Informal event to launch the Sonic Cyberfeminisms Zine
In recent years, the relationship between sound, gender and technology has gained increasing attention. There have been a number of artist networks, archives and educational initiatives established in the hope of tackling the gendered exclusions from and disparities within the technocentric fields of electronic music, audio production and sound arts.
Like feminism itself, these projects have had multiple, sometimes conflicting aims, agendas and ambitions. Many have focused on women’s absence in musical cultures and have sought to increase the representation of women artists. Others have sought to empower women through educational initiatives. But what does it mean to be a ‘women musician, artist or sound artist?’ Are attempts at inclusion enough? Who is ‘being educated’ and why? What assumptions are being made about what and who counts?
Sonic Cyberfeminisms is an ongoing project that explores the relationship between gender, feminism, sound and technology. The project began in February 2014, with a panel discussion at CTM Festival, Berlin, organized by Annie Goh featuring Sadie Plant, Fender Schrade, Marie Thompson and Susanne Kirchmayr. Since then, Annie and Marie have held a series of events, reading groups and discussions. So far these have taken the form of an online reading group; a panel discussion at Goldsmiths, University of London; a symposium at the University of Lincoln featuring workshops, performances and papers; and a reading group at the ICA London. In September 2018, a number of participants from the project took part in a Sonic Cyberfeminisms residency at Wysing Arts Centre, Cambridge.
The Sonic Cyberfeminisms zine as well as an hour-long podcast were produced at the residency at Wysing Arts Centre. Participants of the residency were: Robin Buckley, Annie Goh, Marlo De Lara, Jane Frances Dunlop, Natalie Hyacinth, Miranda Iossifidis, Louise Lawlor, Frances Morgan, Shanti Suki Osman and Marie Thompson.

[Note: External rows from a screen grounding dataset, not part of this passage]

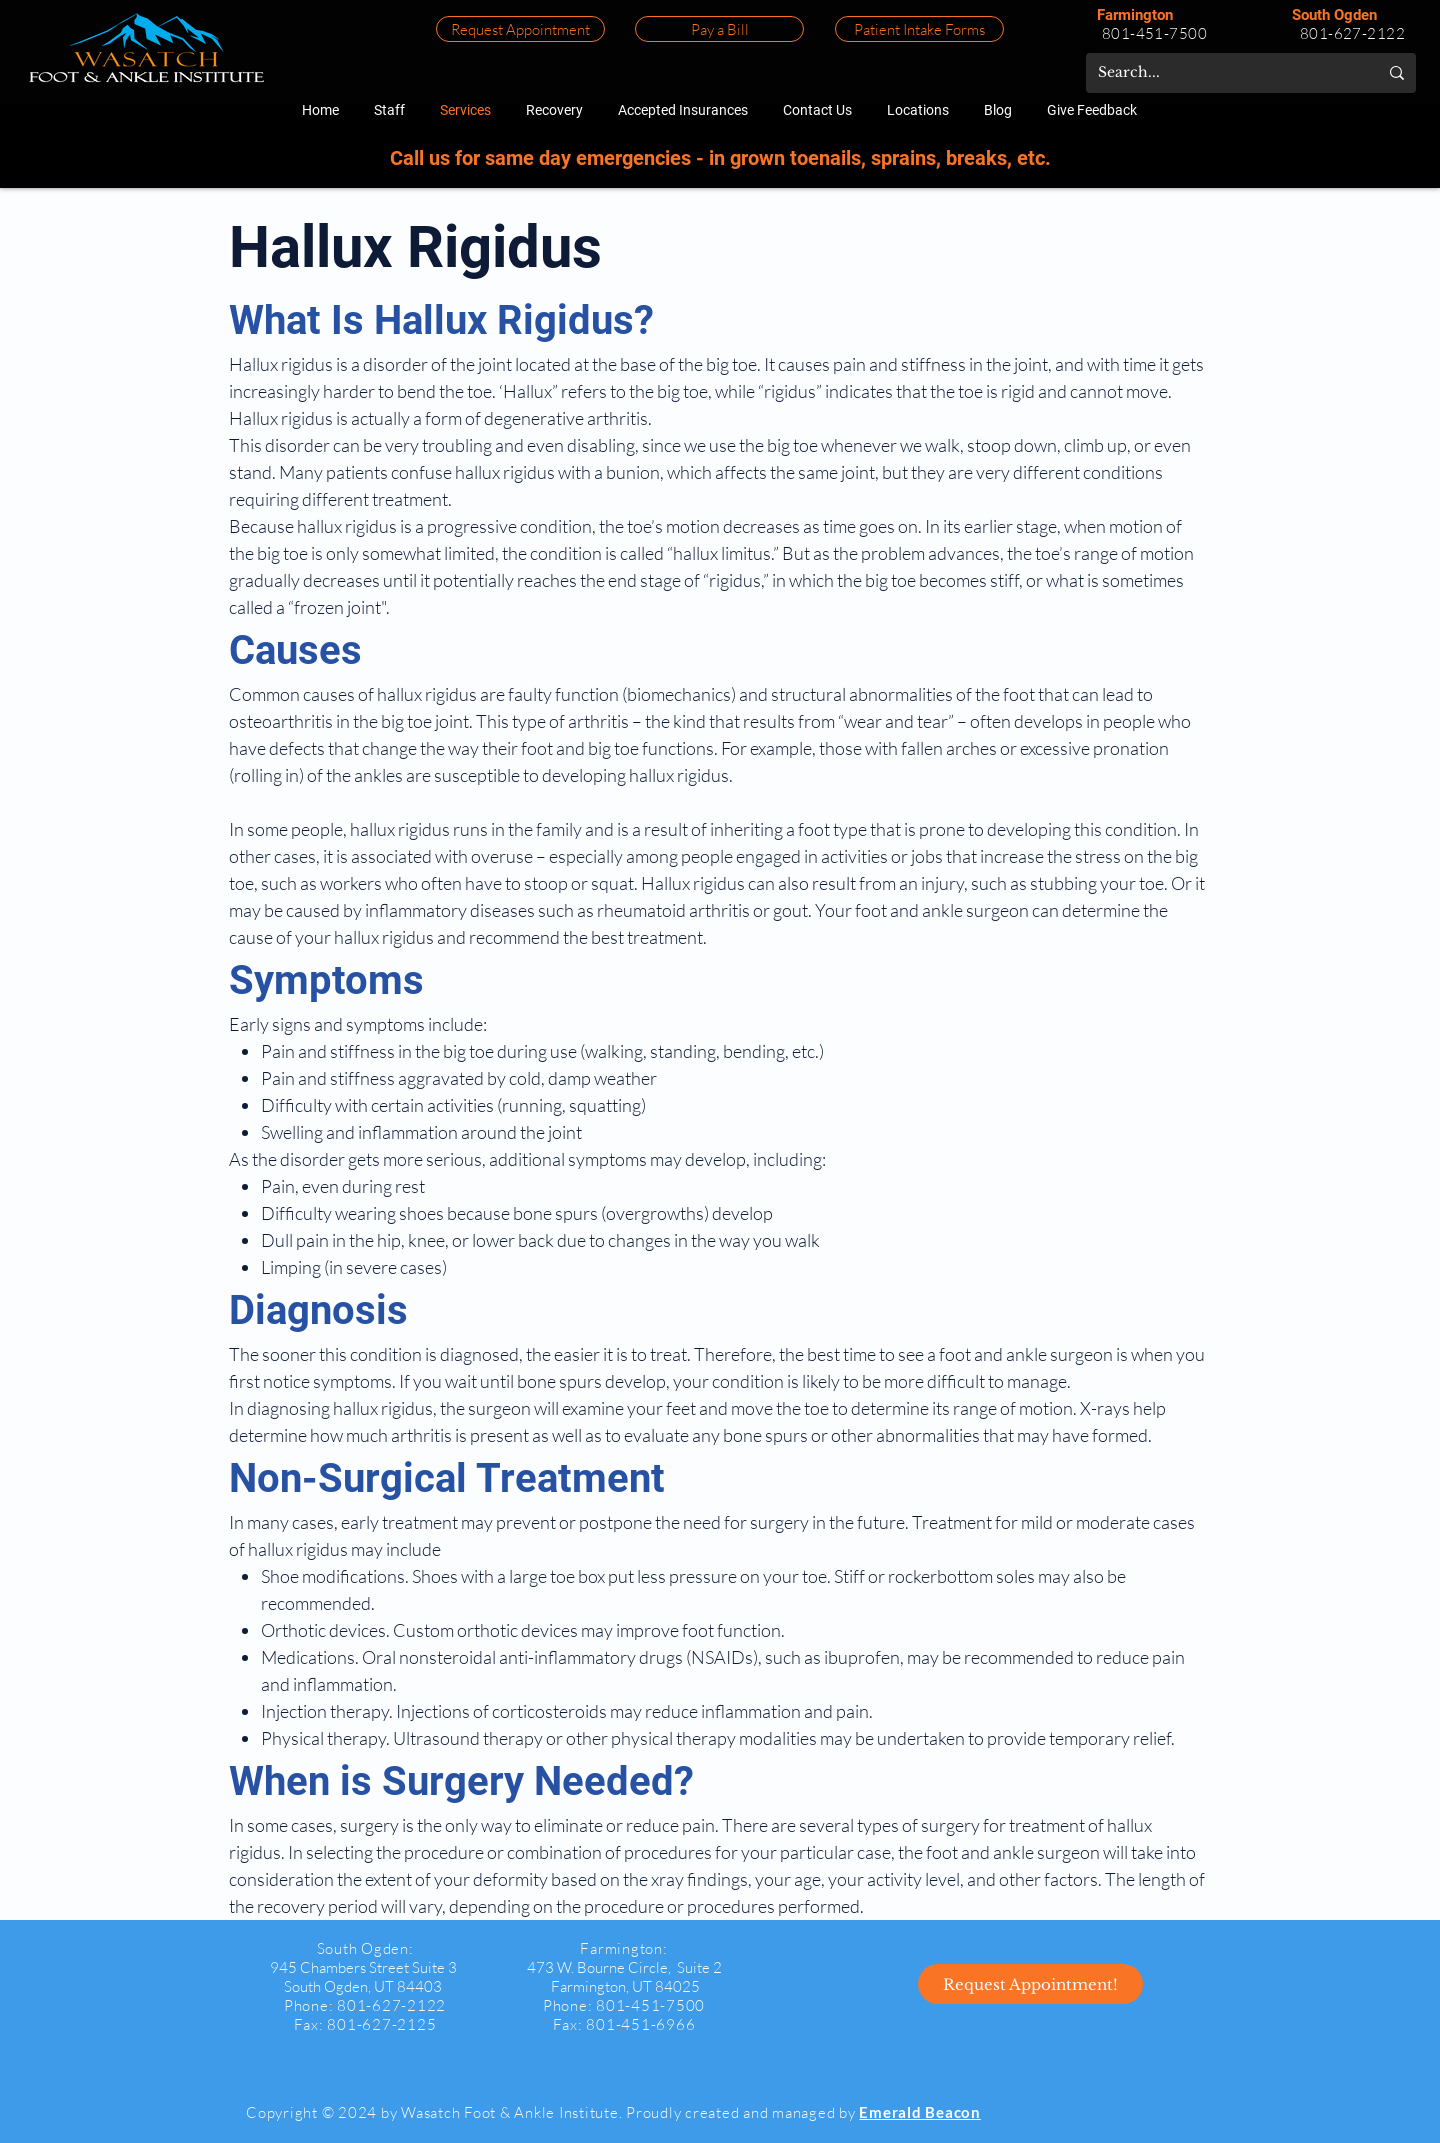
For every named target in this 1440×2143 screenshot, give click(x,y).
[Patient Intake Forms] (919, 29)
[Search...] (1223, 73)
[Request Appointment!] (1030, 1984)
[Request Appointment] (520, 29)
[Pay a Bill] (719, 29)
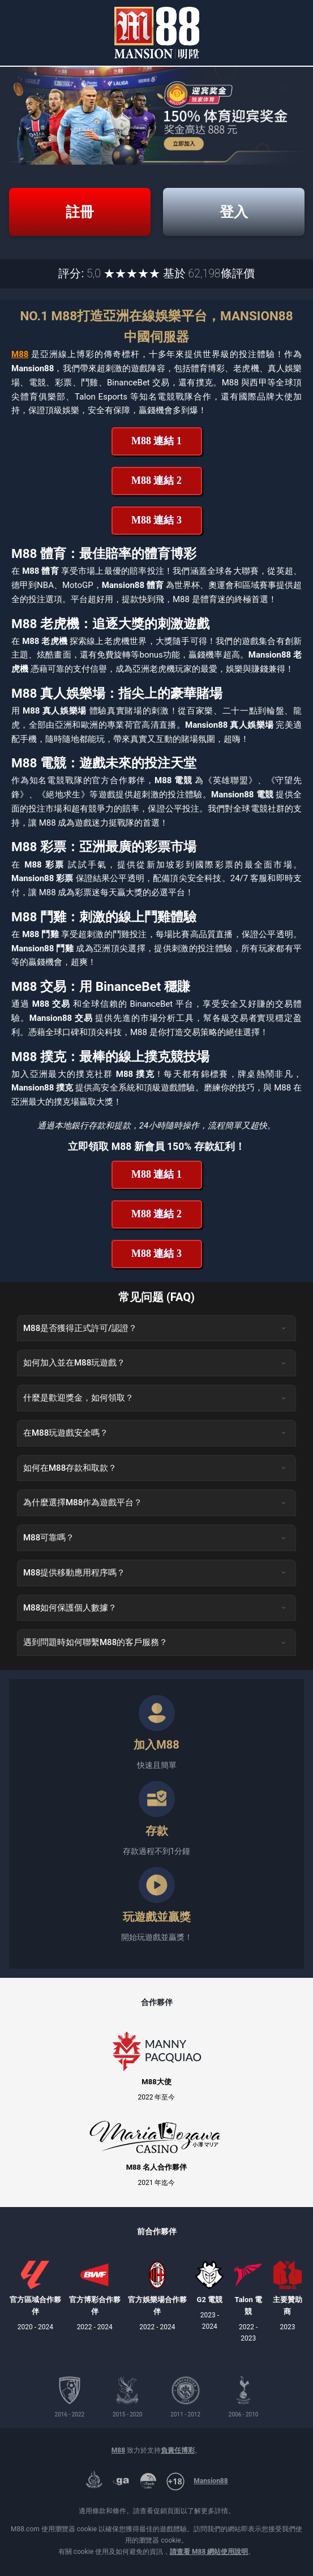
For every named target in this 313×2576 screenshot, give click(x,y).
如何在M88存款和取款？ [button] (154, 1468)
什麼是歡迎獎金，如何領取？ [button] (154, 1398)
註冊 (80, 212)
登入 (234, 212)
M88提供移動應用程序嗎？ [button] (154, 1573)
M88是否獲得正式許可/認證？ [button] (154, 1328)
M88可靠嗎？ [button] (154, 1537)
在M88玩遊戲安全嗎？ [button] (154, 1433)
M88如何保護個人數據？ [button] (154, 1608)
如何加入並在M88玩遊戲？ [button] (154, 1363)
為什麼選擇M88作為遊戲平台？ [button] (154, 1502)
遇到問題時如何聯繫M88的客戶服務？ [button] (154, 1642)
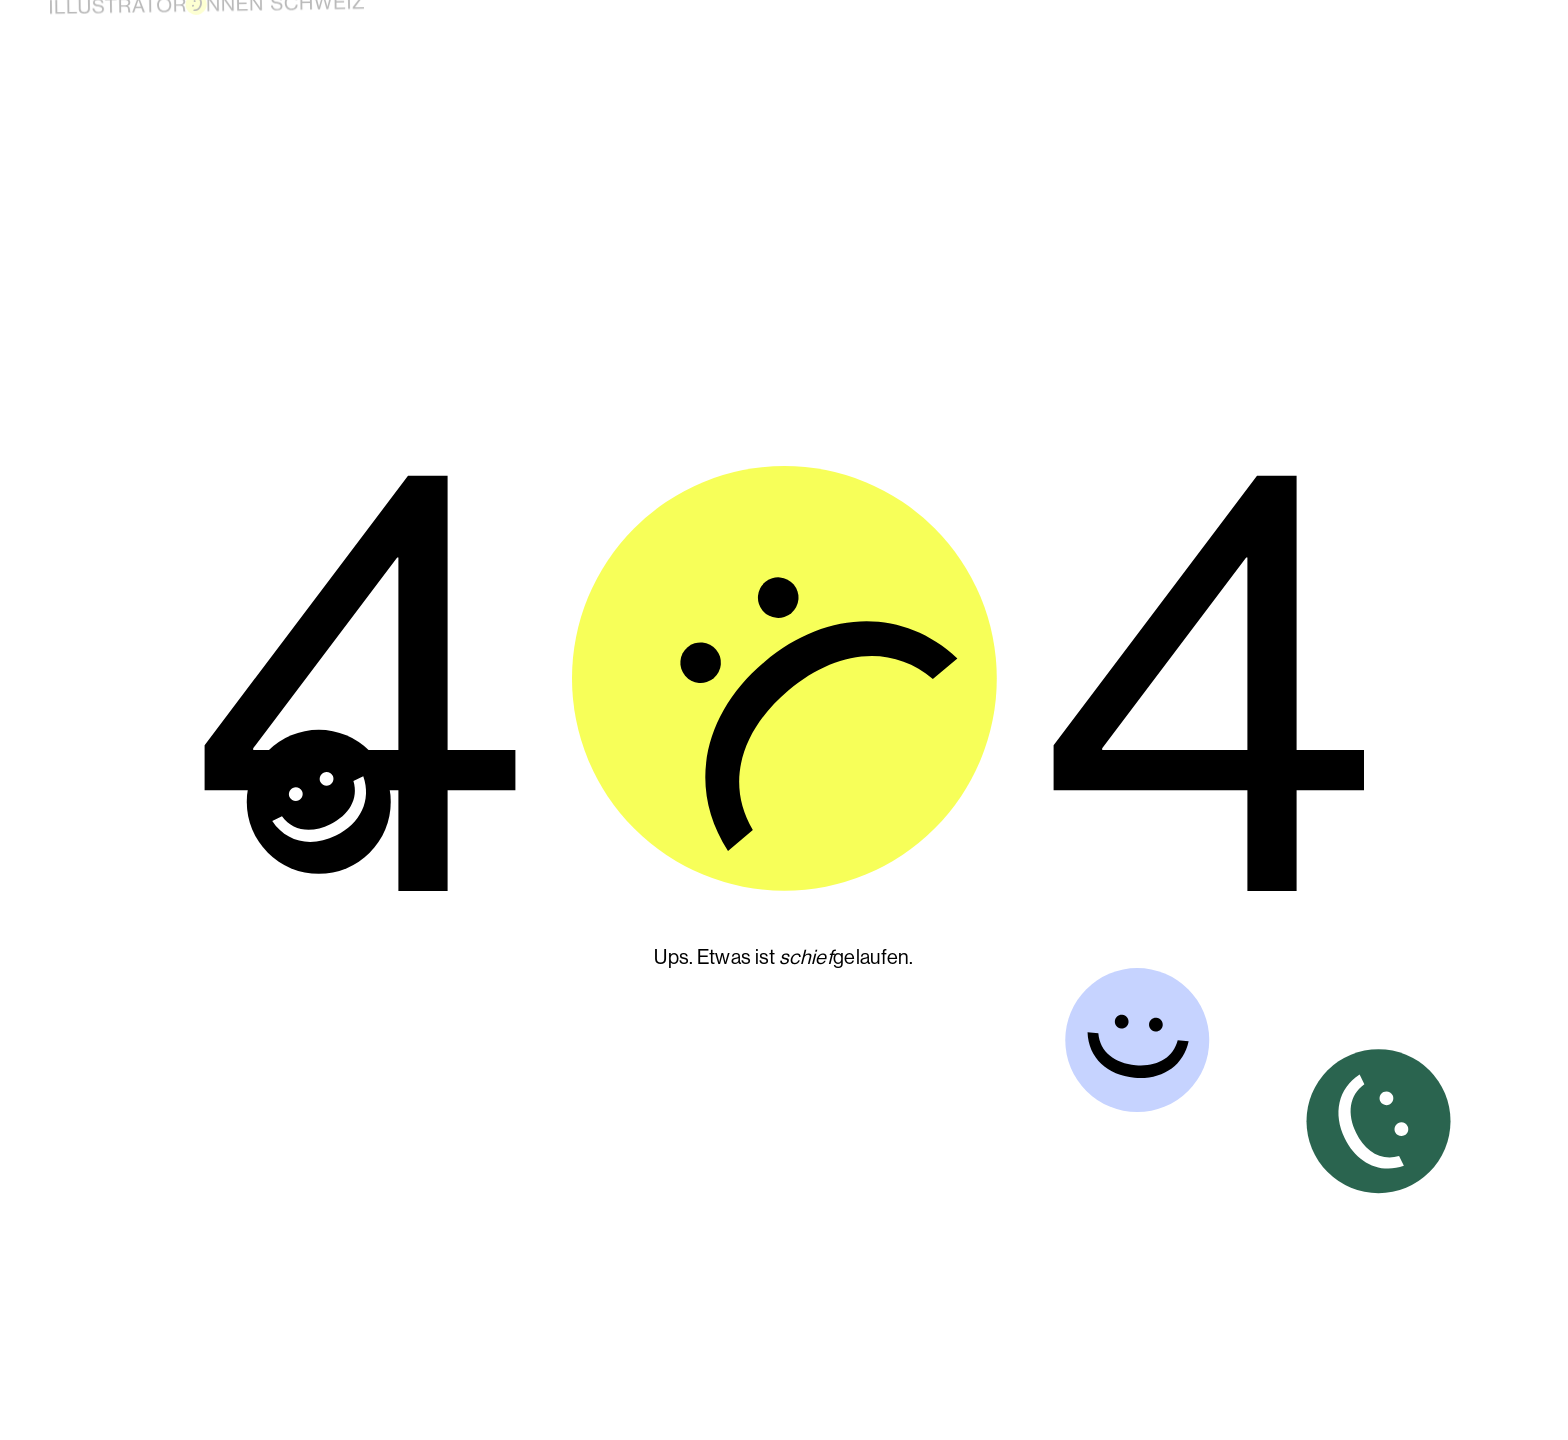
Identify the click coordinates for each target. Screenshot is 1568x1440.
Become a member (1047, 23)
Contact (1435, 35)
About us (1268, 29)
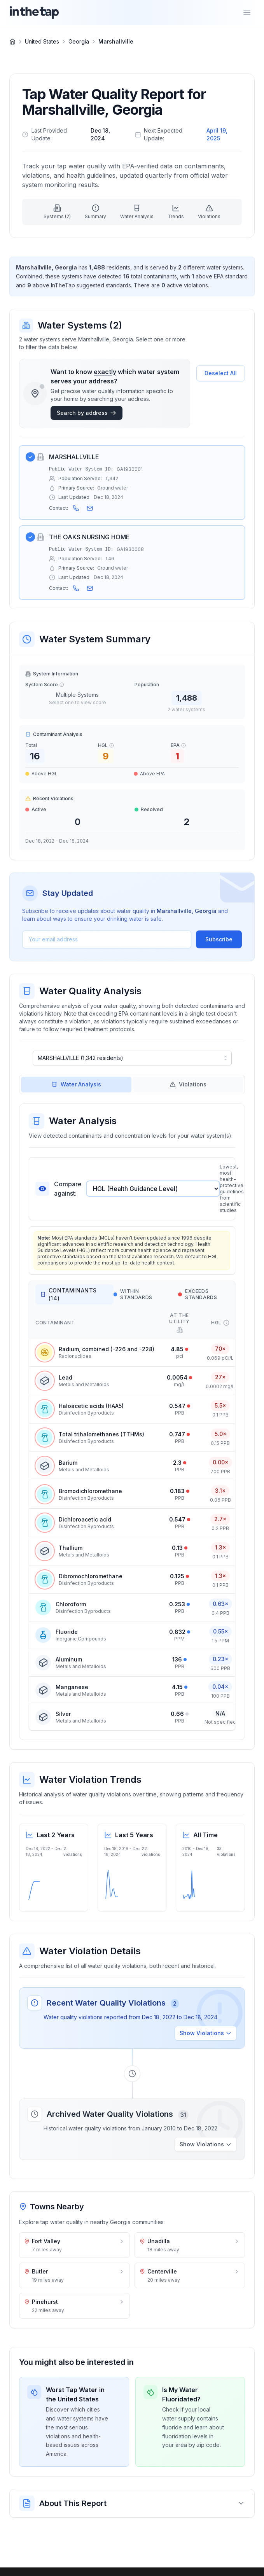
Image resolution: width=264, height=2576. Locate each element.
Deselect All (221, 373)
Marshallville (115, 41)
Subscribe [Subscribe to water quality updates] (219, 939)
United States (42, 41)
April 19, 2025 (216, 134)
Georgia (78, 41)
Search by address (86, 412)
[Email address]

There will be brief introductions to the Sonic Cyberfeminisms project by Marie Thompson and Annie Goh. Althea Greenan will say a few words about the Women's Art Library. We will be screening a short poem video by Anuka Ramischwili-Schafer entitled "corridors, highways" followed by a brief discussion with the artist about their work. Refreshments will be served.
This event has been kindly funded by the CHASE Feminist Network Small Grants Fund.
Non-Goldsmiths visitors should notify security at the Library reception in order to attend the event.